Write out each record again exactly as it stands.

> [Provided information]:
[Start of Attachment]

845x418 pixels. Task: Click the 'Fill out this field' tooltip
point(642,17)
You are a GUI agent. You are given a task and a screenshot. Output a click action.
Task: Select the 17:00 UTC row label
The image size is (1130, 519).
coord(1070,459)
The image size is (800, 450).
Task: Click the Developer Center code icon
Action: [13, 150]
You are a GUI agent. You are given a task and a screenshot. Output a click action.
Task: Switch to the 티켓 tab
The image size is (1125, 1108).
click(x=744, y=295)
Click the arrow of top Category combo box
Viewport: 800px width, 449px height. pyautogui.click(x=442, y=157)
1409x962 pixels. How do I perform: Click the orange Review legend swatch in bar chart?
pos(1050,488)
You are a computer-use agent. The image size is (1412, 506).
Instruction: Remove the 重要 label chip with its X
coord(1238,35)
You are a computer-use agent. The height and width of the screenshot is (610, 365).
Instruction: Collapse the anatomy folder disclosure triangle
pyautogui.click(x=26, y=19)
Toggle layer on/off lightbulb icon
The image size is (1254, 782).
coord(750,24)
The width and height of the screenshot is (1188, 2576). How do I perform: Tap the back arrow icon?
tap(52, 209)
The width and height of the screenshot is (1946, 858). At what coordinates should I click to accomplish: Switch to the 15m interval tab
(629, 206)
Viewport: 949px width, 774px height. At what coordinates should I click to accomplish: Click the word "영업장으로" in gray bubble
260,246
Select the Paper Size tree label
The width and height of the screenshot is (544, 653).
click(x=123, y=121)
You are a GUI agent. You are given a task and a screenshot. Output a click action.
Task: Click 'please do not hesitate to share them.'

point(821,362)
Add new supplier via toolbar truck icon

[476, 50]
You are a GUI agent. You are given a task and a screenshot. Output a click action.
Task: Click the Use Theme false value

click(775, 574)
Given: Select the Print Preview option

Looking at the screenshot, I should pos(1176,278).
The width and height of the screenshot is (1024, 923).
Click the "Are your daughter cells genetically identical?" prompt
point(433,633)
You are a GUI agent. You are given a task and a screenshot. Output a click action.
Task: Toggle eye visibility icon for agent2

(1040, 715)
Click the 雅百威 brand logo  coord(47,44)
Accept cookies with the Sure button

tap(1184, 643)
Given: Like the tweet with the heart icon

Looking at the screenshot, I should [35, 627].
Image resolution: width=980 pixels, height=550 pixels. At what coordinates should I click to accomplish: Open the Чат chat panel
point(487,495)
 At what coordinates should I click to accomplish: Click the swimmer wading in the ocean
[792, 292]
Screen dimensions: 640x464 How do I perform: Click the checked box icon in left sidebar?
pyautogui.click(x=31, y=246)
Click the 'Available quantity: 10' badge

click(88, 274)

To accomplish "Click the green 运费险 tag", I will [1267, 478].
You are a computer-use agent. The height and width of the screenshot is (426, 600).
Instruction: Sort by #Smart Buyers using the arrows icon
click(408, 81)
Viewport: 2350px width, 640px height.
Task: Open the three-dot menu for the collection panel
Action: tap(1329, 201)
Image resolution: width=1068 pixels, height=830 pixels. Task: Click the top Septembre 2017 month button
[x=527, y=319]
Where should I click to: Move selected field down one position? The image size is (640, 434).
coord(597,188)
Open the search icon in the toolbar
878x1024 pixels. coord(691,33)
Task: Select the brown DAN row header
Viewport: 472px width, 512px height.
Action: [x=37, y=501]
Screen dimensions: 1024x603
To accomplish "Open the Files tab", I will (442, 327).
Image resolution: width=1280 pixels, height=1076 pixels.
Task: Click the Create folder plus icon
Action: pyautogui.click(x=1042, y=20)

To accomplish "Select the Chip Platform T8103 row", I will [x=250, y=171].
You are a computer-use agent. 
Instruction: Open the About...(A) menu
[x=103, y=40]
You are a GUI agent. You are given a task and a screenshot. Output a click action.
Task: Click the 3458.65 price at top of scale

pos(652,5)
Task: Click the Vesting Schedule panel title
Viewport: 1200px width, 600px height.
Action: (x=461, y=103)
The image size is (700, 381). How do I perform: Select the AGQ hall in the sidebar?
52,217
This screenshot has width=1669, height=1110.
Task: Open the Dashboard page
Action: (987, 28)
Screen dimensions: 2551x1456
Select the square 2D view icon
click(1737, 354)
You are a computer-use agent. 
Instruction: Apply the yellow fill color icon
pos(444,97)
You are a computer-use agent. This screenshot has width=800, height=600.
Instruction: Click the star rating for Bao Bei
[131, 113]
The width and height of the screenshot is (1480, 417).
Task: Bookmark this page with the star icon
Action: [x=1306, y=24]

[End of Attachment]

> [Completed task]:
845x418 pixels. Task: Click the 'Fill out this field' tooltip
point(642,17)
You are a GUI agent. You are given a task and a screenshot. Output a click action.
Task: Select the 17:00 UTC row label
The image size is (1130, 519).
coord(1070,459)
The image size is (800, 450).
Task: Click the Developer Center code icon
Action: [13, 150]
You are a GUI agent. You are given a task and a screenshot. Output a click action.
Task: Switch to the 티켓 tab
The image size is (1125, 1108).
click(x=744, y=295)
Click the arrow of top Category combo box
Viewport: 800px width, 449px height. pyautogui.click(x=442, y=157)
1409x962 pixels. How do I perform: Click the orange Review legend swatch in bar chart?
pos(1050,488)
You are a computer-use agent. The image size is (1412, 506).
Instruction: Remove the 重要 label chip with its X
coord(1238,35)
You are a computer-use agent. The height and width of the screenshot is (610, 365).
Instruction: Collapse the anatomy folder disclosure triangle
pyautogui.click(x=26, y=19)
Toggle layer on/off lightbulb icon
The image size is (1254, 782).
coord(750,24)
The width and height of the screenshot is (1188, 2576). How do I perform: Tap the back arrow icon?
tap(52, 209)
The width and height of the screenshot is (1946, 858). At what coordinates should I click to accomplish: Switch to the 15m interval tab
(629, 206)
Viewport: 949px width, 774px height. At what coordinates should I click to accomplish: Click the word "영업장으로" in gray bubble
260,246
Select the Paper Size tree label
The width and height of the screenshot is (544, 653).
click(x=123, y=121)
You are a GUI agent. You are given a task and a screenshot. Output a click action.
Task: Click 'please do not hesitate to share them.'

point(821,362)
Add new supplier via toolbar truck icon

[476, 50]
You are a GUI agent. You are given a task and a screenshot. Output a click action.
Task: Click the Use Theme false value

click(775, 574)
Given: Select the Print Preview option

Looking at the screenshot, I should pos(1176,278).
The width and height of the screenshot is (1024, 923).
Click the "Are your daughter cells genetically identical?" prompt
point(433,633)
You are a GUI agent. You are given a task and a screenshot. Output a click action.
Task: Toggle eye visibility icon for agent2

(1040, 715)
Click the 雅百威 brand logo  coord(47,44)
Accept cookies with the Sure button

tap(1184, 643)
Given: Like the tweet with the heart icon

Looking at the screenshot, I should [35, 627].
Image resolution: width=980 pixels, height=550 pixels. At what coordinates should I click to accomplish: Open the Чат chat panel
point(487,495)
 At what coordinates should I click to accomplish: Click the swimmer wading in the ocean
[792, 292]
Screen dimensions: 640x464 How do I perform: Click the checked box icon in left sidebar?
pyautogui.click(x=31, y=246)
Click the 'Available quantity: 10' badge

click(88, 274)

To accomplish "Click the green 运费险 tag", I will [1267, 478].
You are a computer-use agent. The height and width of the screenshot is (426, 600).
Instruction: Sort by #Smart Buyers using the arrows icon
click(408, 81)
Viewport: 2350px width, 640px height.
Task: Open the three-dot menu for the collection panel
Action: tap(1329, 201)
Image resolution: width=1068 pixels, height=830 pixels. Task: Click the top Septembre 2017 month button
[x=527, y=319]
Where should I click to: Move selected field down one position? The image size is (640, 434).
coord(597,188)
Open the search icon in the toolbar
878x1024 pixels. coord(691,33)
Task: Select the brown DAN row header
Viewport: 472px width, 512px height.
Action: [x=37, y=501]
Screen dimensions: 1024x603
To accomplish "Open the Files tab", I will (442, 327).
Image resolution: width=1280 pixels, height=1076 pixels.
Task: Click the Create folder plus icon
Action: pyautogui.click(x=1042, y=20)

To accomplish "Select the Chip Platform T8103 row", I will [x=250, y=171].
You are a computer-use agent. 
Instruction: Open the About...(A) menu
[x=103, y=40]
You are a GUI agent. You are given a task and a screenshot. Output a click action.
Task: Click the 3458.65 price at top of scale

pos(652,5)
Task: Click the Vesting Schedule panel title
Viewport: 1200px width, 600px height.
Action: (x=461, y=103)
The image size is (700, 381). How do I perform: Select the AGQ hall in the sidebar?
52,217
This screenshot has width=1669, height=1110.
Task: Open the Dashboard page
Action: (987, 28)
Screen dimensions: 2551x1456
Select the square 2D view icon
click(1737, 354)
You are a computer-use agent. 
Instruction: Apply the yellow fill color icon
pos(444,97)
You are a computer-use agent. This screenshot has width=800, height=600.
Instruction: Click the star rating for Bao Bei
[131, 113]
The width and height of the screenshot is (1480, 417).
Task: Bookmark this page with the star icon
Action: [x=1306, y=24]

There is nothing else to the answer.